Summary: Examines various depicitions of who people say Jesus is and gives and exposition of Mk 8 concerning the confession of Jesus’ Messiahship
Mark 8:27-9:1 – Andrew Lloyd Weber, a Journalist and Three Guys Called Jesus.
The odd sermon title is a smoke screen for a question I’d like to ask: “Who is Jesus?” It is the same question that the disciples asked when Jesus’ calmed the waters. Whether you’re an atheist or a believer “Who is Jesus” is a question you must ask yourself. An atheist must know who is this Jesus that I don’t believe in. A believer of course wants to know more about this Jesus who died for their sins. Now there is a problem that imposes itself upon us when we ask the question, “Who is Jesus?”. Because there were a lot of Jews called ‘Jesus’ in 1st century Palestine. The Jewish historian Josephus records two other Jesus’ for us during the period of the Jewish revolt against Rome in AD 70.
Jesus Son of Shaphat (J.W. 3.9.7)
The Roman General Titus was concerned about the city of Sennabris as he had heard that rebel elements were attempting to force them to support the rebellion. So he sent a delegation led by Valerian in order to make peace with the city and ensure their faithfulness to Rome. Valerian and five of his colleagues dismounted their steeds outside the town. They didn’t want to enter in on horse back as it could be perceived as an act of aggression. As they entered in on foot they came across Jesus son of Shephat; a well know leader of rebellious gang who attempted to fight them. Valerian was on strict orders not to fight but to make peace so and his men fled away from Jesus on foot.

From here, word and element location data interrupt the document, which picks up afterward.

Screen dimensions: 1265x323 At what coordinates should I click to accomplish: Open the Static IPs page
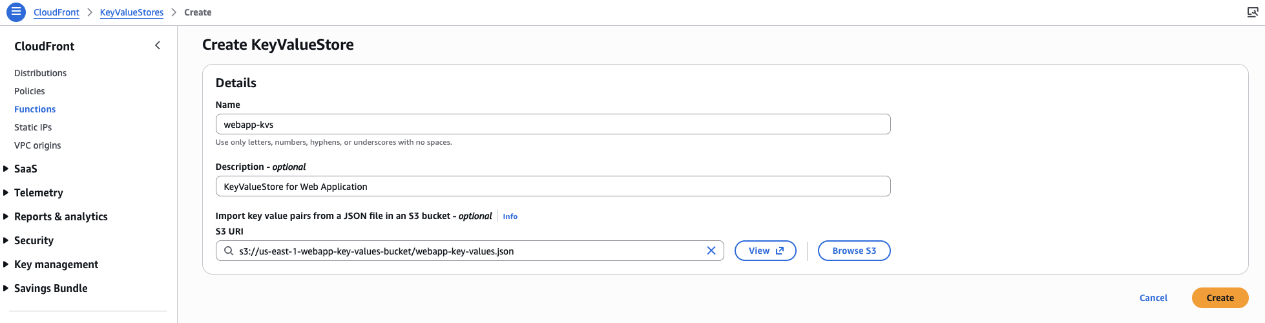pyautogui.click(x=33, y=127)
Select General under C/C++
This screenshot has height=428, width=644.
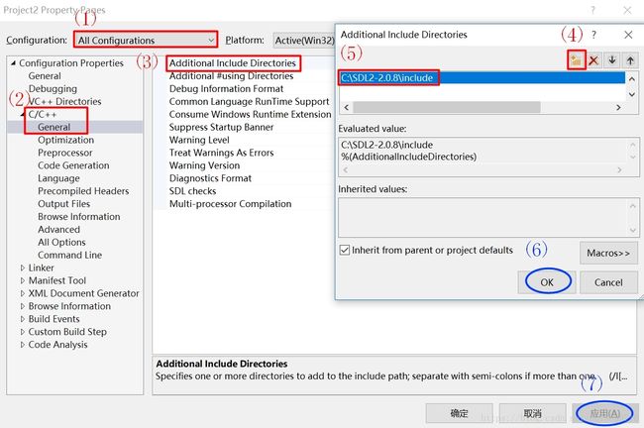pos(54,127)
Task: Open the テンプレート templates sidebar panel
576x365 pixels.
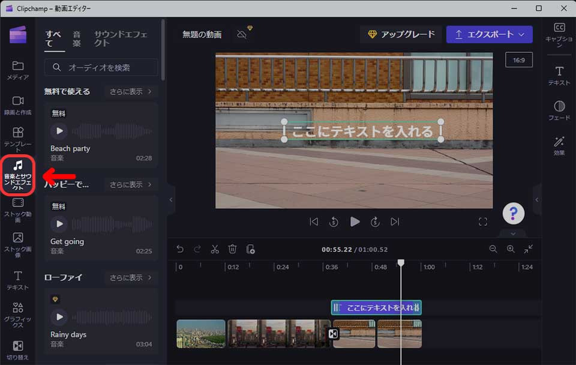Action: pyautogui.click(x=18, y=138)
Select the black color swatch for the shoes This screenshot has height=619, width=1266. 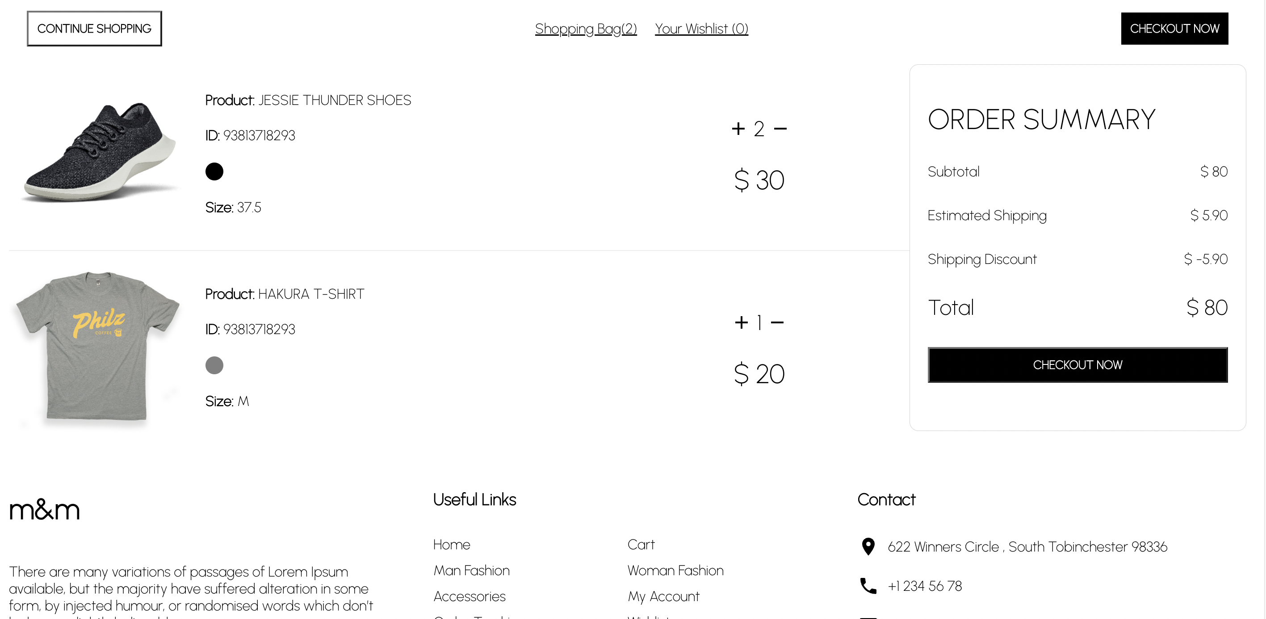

Jesus led the Roman horses into the city rejoicing and bragging that he had single handedly defeated some Roman soldiers.

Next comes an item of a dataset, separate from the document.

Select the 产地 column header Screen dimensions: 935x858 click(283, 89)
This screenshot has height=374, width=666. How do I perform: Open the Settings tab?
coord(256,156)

Some perceive Jesus of Nazareth to be like Jesus son of Shaphat. They see him as a zealot. There are some similarities.
1. Both were Galileans
2. Both lead a small group
3. Both were perceived as a threat to peace.
But Jesus of Nazareth was not a zealot or military Messiah. He called people to repent of their program to bring in the Kingdom of God by force. Whereas the Zealots thought that the Kingdom would come with swords, sieges and soldiers; Jesus taught that it would come like a mustard seed, wheat or a lamp stand. It was Jesus’ outright refusal to embrace a nationalistic agenda that led to his rejection by the Jewish people. It’s why they choose Barrabas (an insurrectionist) to be released over Jesus of Nazareth.

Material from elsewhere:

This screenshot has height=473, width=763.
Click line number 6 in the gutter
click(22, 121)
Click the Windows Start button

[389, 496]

Jesus, son of Ananus (J.W. 6.5.3)
4 years prior to the revolt against Rome and during the feast of Pentecost a man called Jesus, yelled out in the Temple: “A voice from the east, a voice from the west, a voice from the four winds, a voice against Jerusalem and the holy house, a voice against the bridegrooms and the brides, and a voice against this whole people!” He went about the city crying this out day and night, in all the streets. The local leaders were undignified by him and had him flogged, but still he continued. Finally he was taken before the Roman governor. There Jesus offered no plea, made no case and answered no requestion. When he was flogged, after every last, he cried, “Woe, woe to Jerusalem.” The governor dismissed him as a madman and let him go. Jesus spent the next four years wandering around Jerusalem saying, “Woe, woe to Jerusalem.” During the siege of Jerusalem by the Romans Jesus son of Ananus kept up his ministry by wandering outside the walls of Jerusalem, walking around the city crying, “Woe, woe to the city again and to the people.” And then at one time he yelled, “Woe, woe to myself also.” And as he said that a huge stone from a Roman catapult landed on him and killed him.